# Renting directly from landlord: any tips on avoiding a scam?



## thirty6chambers (Jul 31, 2009)

This will be my first time renting directly from a landlord. The asking price seems a bit too good to be true based on the prices of equivalent apartments I have seen. The landlord says the deed has not been given out yet because the building is quite new. However, he does have other forms of proof of ownership which he will e-mail me. In the meantime, does anyone have any suggestions on what to look for to figure out if this is legit or not?


----------



## ByronSKraemer (Mar 23, 2011)

Be really careful when renting a place here in the UAE. We gave over 100k a 6 ago to some real estate company that that wasn't registered with rera and ended up losing the money. Rather go through a legitimate company and be sure is my suggestion. 

SNIP


----------



## ByronSKraemer (Mar 23, 2011)

Sorry meant to say about 6 years ago


----------



## indoMLA (Feb 6, 2011)

Yeah, I wouldn't deal with the owner directly... there are too many things that you don't know... I have heard instances here where apartments and villas were sold twice to people... in that instance I think everyone loses...

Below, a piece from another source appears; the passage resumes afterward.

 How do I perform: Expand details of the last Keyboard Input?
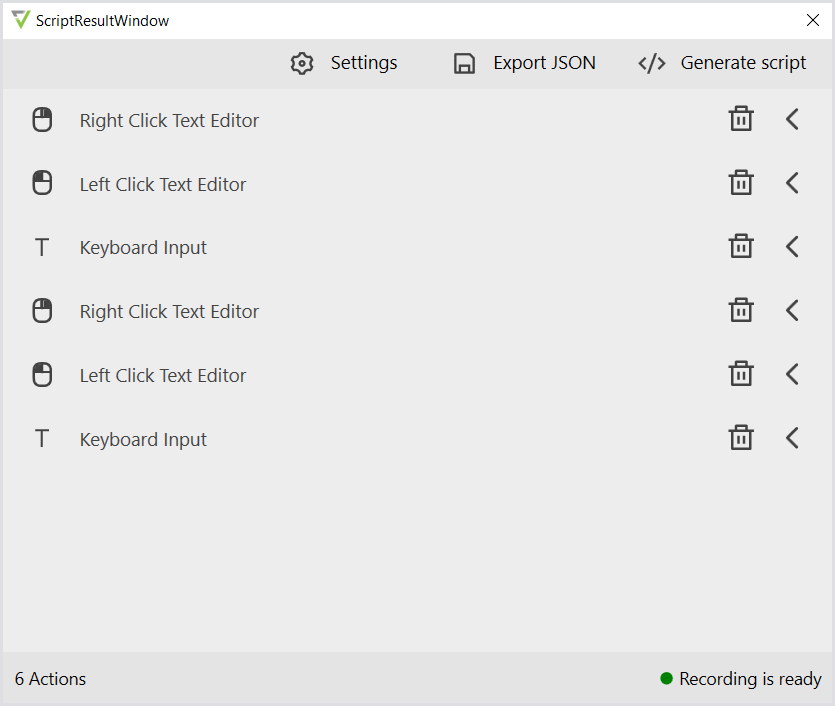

Deal with an agent... they know the market and know the working of it...


----------



## rsinner (Feb 3, 2009)

What if the agent is corrupt? if its a question of anecdotes, I do know of someone who who was rented out an apartment through an agent, and turned out that the building management compnay ran away with the money without paying the landlord.

You MUST see the title deed. And the landlord's passport. And register the contract with RERA (I have not done it, but I have heard that it is relatively inexpensive to do).

In case there is no title deed, I am no expert, but take advice from people who know the market and regulations (there are a couple of users here who are in real estate - Marc and Bigjimbo)


----------



## marc (Mar 10, 2008)

What building is it? - have you seen SPA - Sales and Purchase agreement?

Quite a few buildings are new and haven't been registered yet on the interim register and therefore do not have a title deed. 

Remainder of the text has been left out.